**WHAT TO DO:** Where an image appears, leave it out; otherwise repeat the data exactly.

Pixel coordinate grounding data
------------------------------------------------

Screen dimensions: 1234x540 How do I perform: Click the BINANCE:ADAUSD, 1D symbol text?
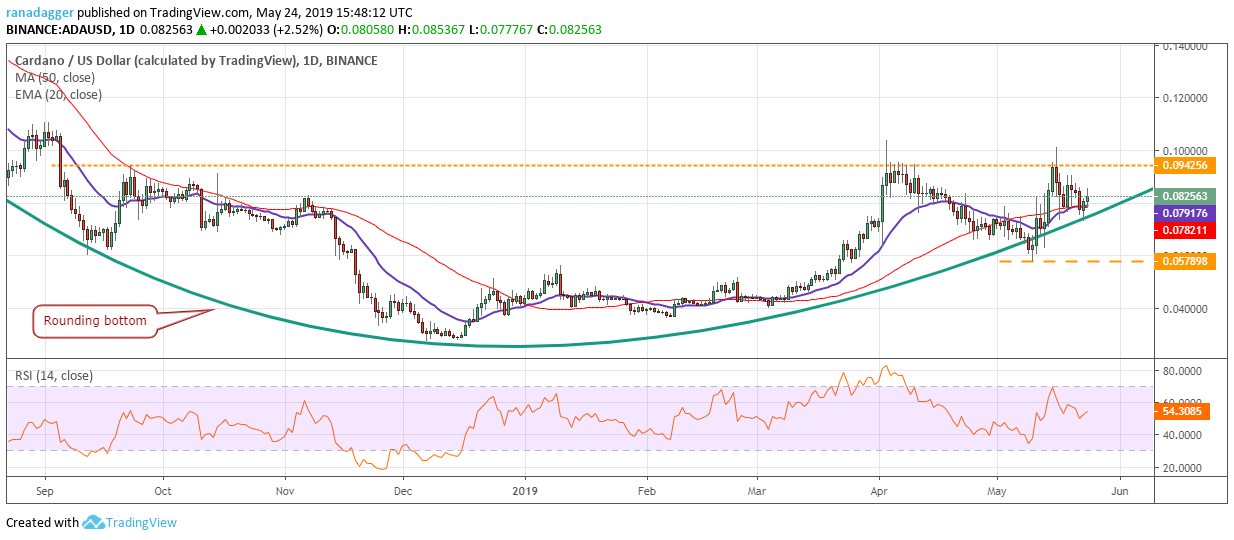point(61,30)
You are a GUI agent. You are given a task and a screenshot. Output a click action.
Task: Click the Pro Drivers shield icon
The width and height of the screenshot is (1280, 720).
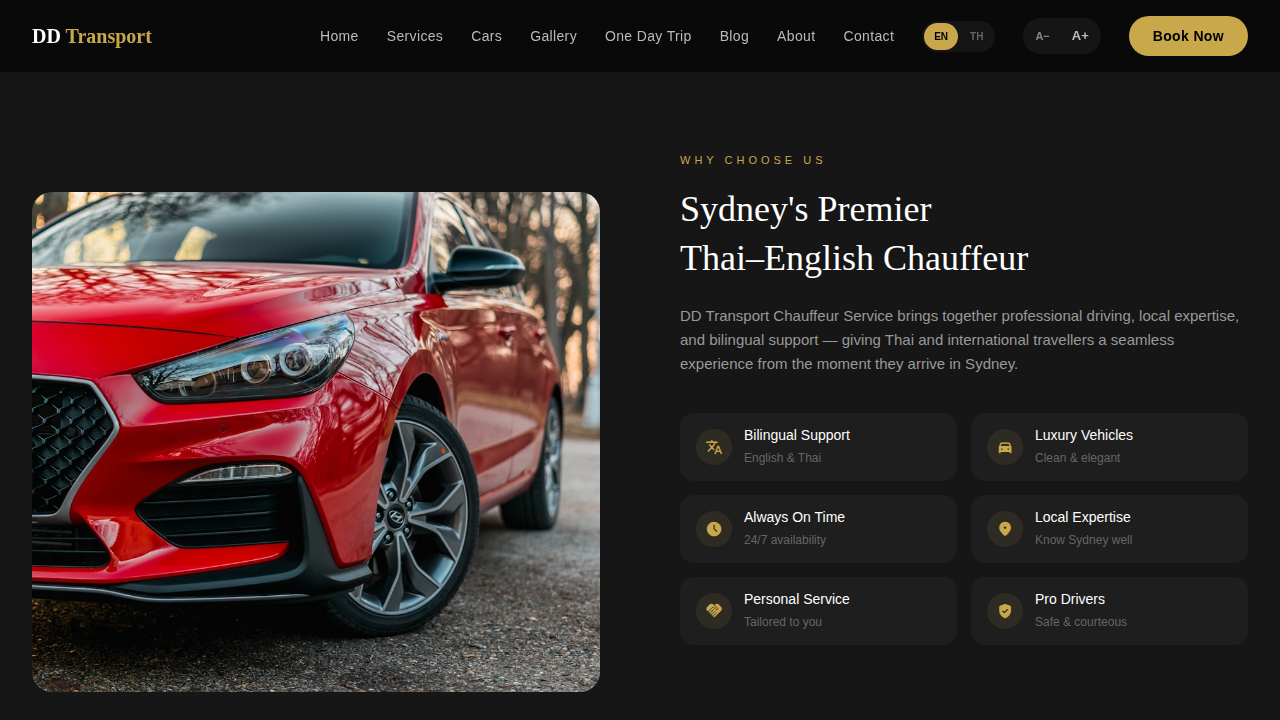(x=1005, y=611)
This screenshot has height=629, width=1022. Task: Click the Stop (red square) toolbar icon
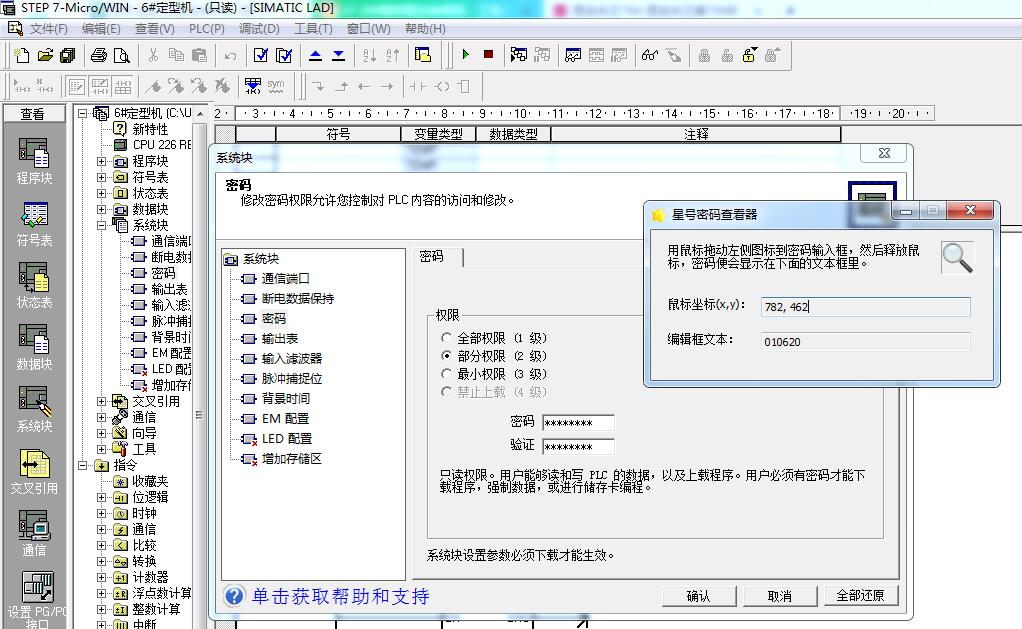click(488, 55)
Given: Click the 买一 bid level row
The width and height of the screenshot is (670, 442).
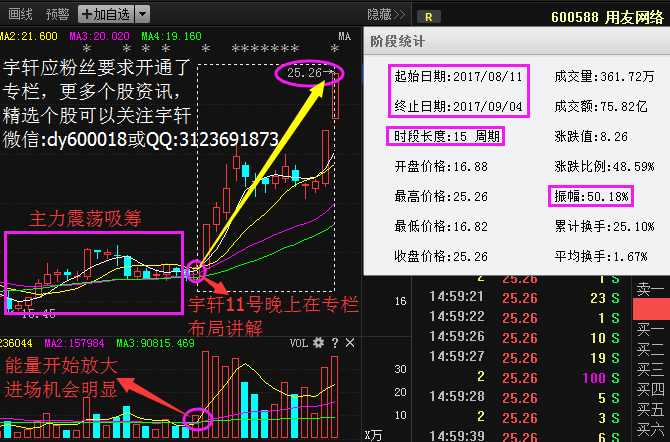Looking at the screenshot, I should click(650, 329).

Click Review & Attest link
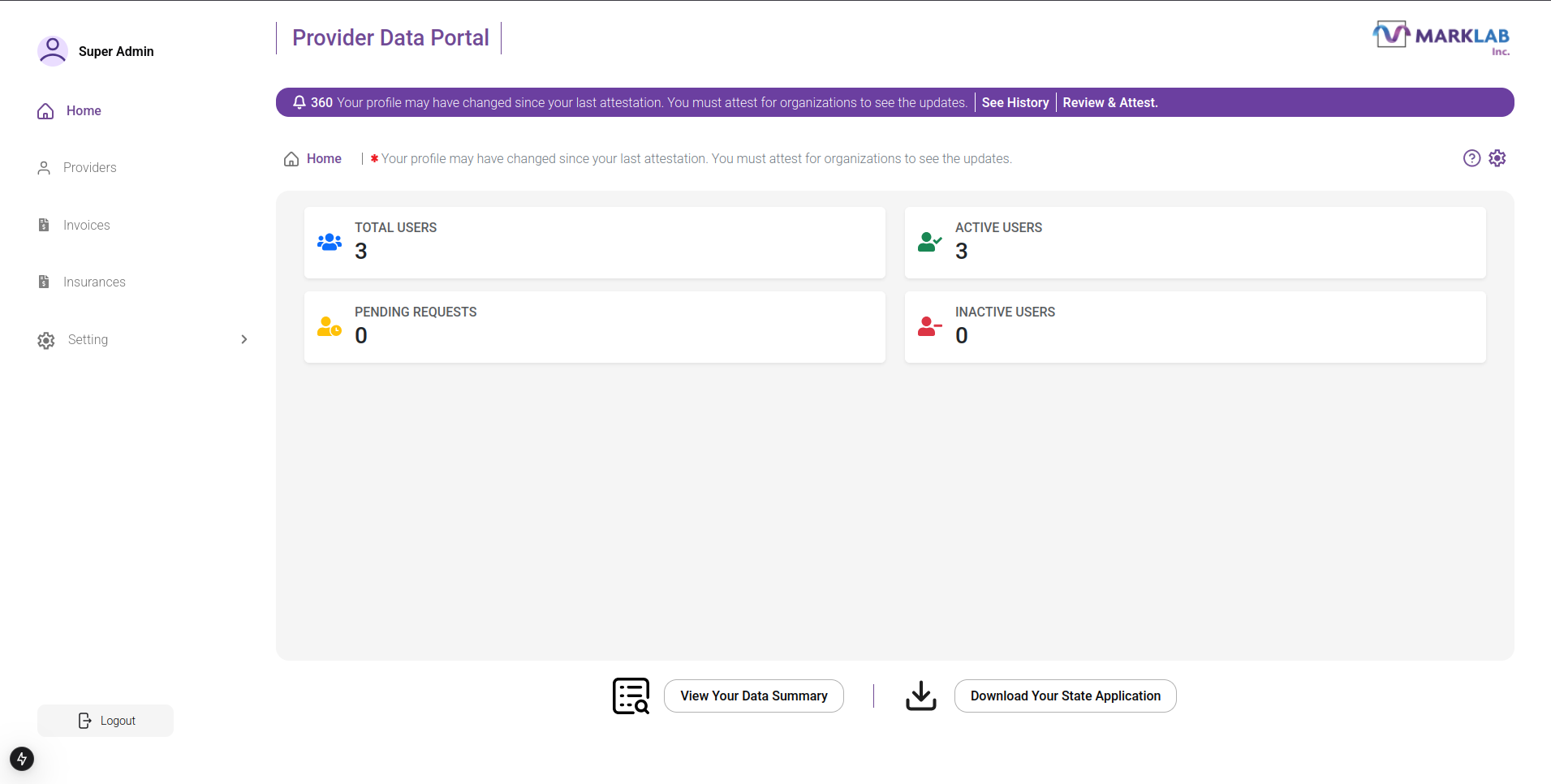(1109, 102)
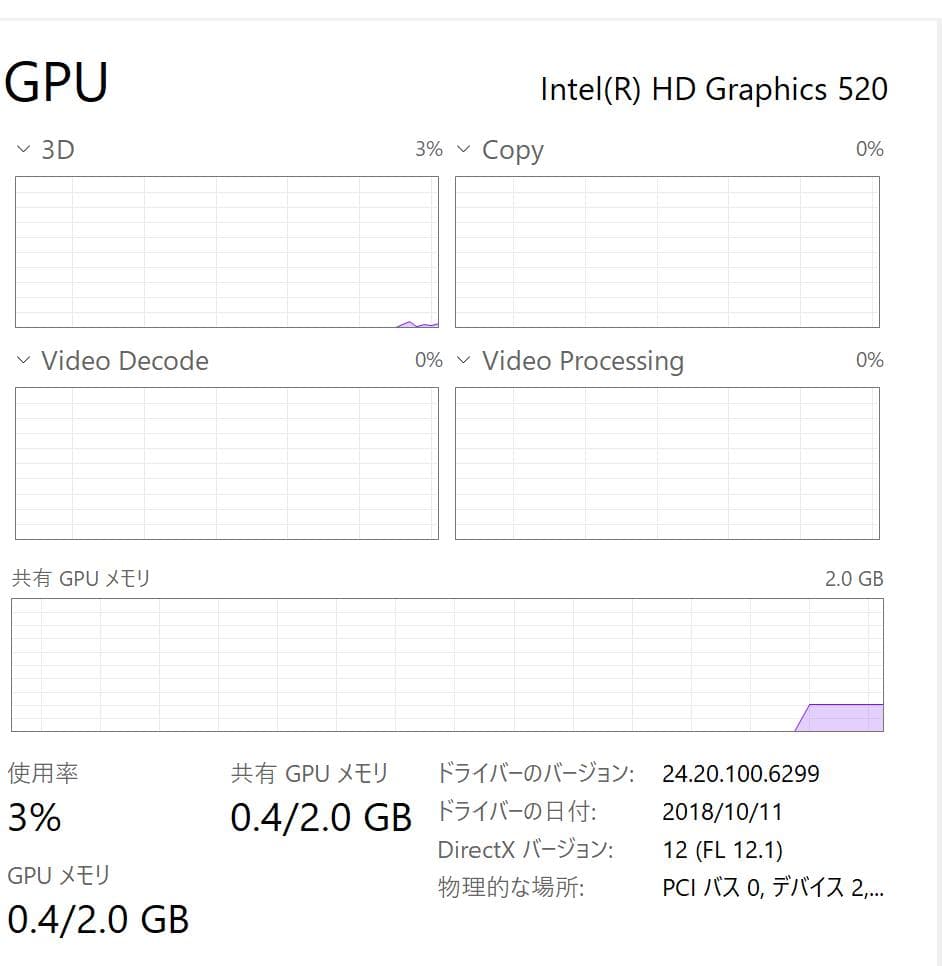Click the Video Processing graph area
Viewport: 942px width, 966px height.
pos(667,462)
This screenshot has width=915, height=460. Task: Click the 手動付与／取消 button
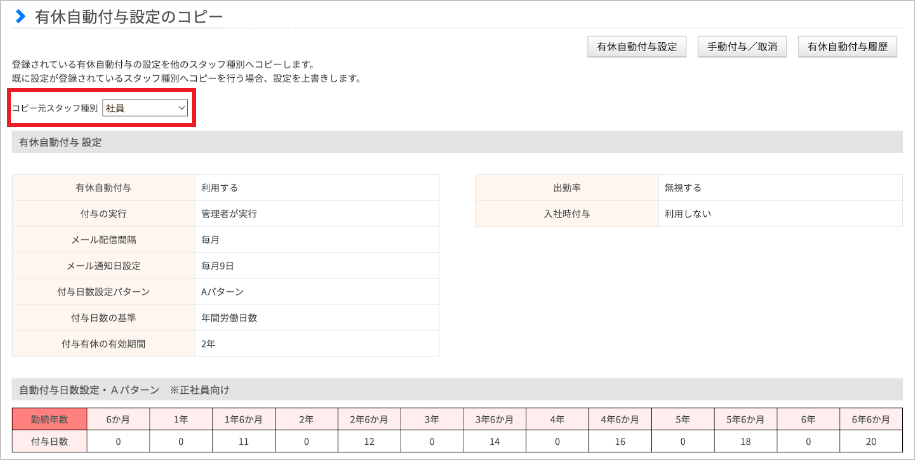[x=742, y=47]
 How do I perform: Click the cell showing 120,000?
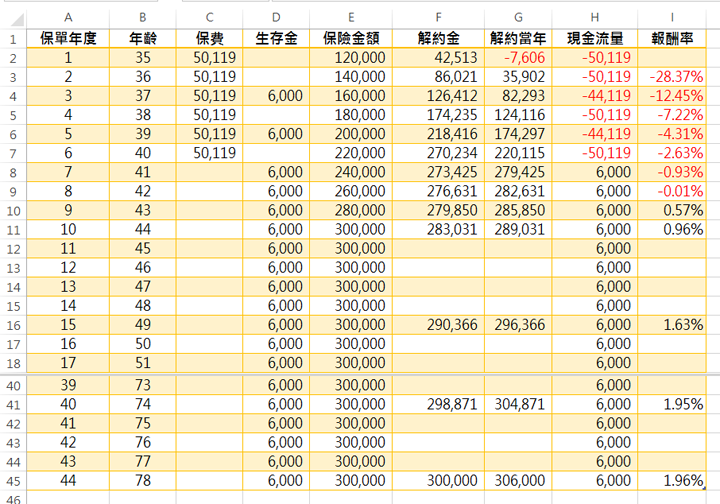tap(352, 58)
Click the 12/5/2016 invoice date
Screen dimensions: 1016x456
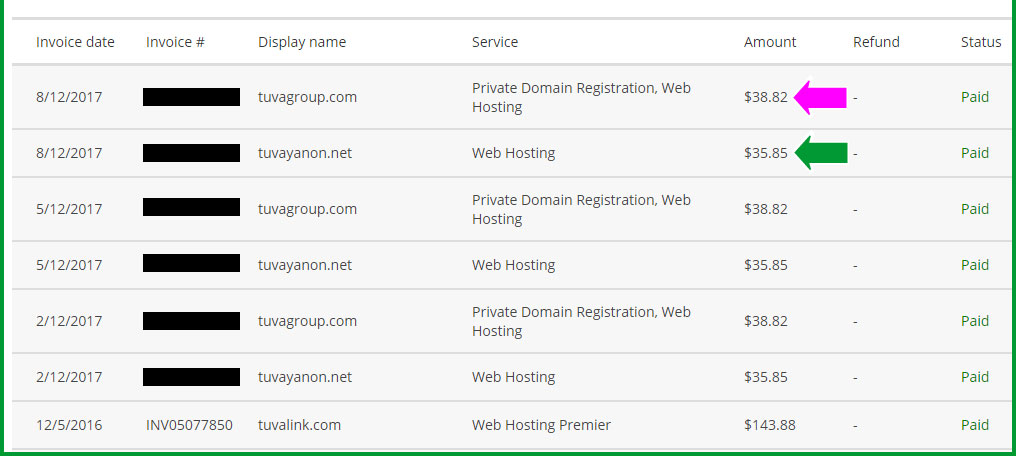(x=69, y=425)
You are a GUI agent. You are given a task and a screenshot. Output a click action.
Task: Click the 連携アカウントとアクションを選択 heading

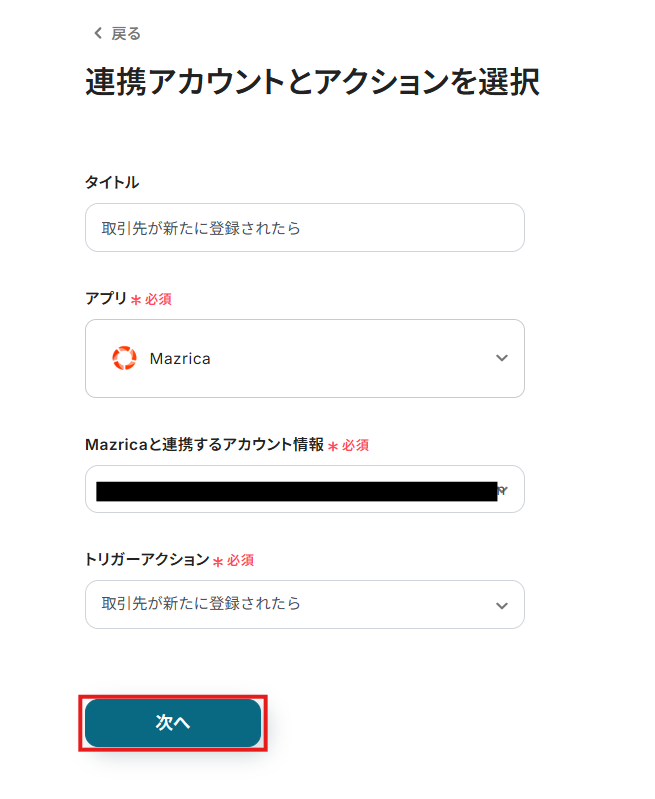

------------------------------------------------

**RESPONSE BELOW:**
Screen dimensions: 1234x540 How do I perform: Click the BINANCE:ADAUSD, 1D symbol text?
point(61,30)
You are a GUI agent. You are given a task and a screenshot. Output a click action.
Task: Click the Pro Drivers shield icon
The width and height of the screenshot is (1280, 720).
(x=1005, y=611)
This screenshot has height=629, width=1022. Task: Click the Stop (red square) toolbar icon
click(488, 55)
Given: Click the 买一 bid level row
The width and height of the screenshot is (670, 442).
Looking at the screenshot, I should click(650, 329).

Click Review & Attest link
(1109, 102)
Click the Video Processing graph area
Viewport: 942px width, 966px height.
pos(667,462)
This screenshot has width=915, height=460. Task: Click the 手動付与／取消 button
[x=742, y=47]
 How do I perform: Click the cell showing 120,000?
tap(352, 58)
Click the 12/5/2016 invoice date
Screen dimensions: 1016x456
(x=69, y=425)
You are a GUI agent. You are given a task and a screenshot. Output a click action.
Task: Click the 連携アカウントとアクションを選択 heading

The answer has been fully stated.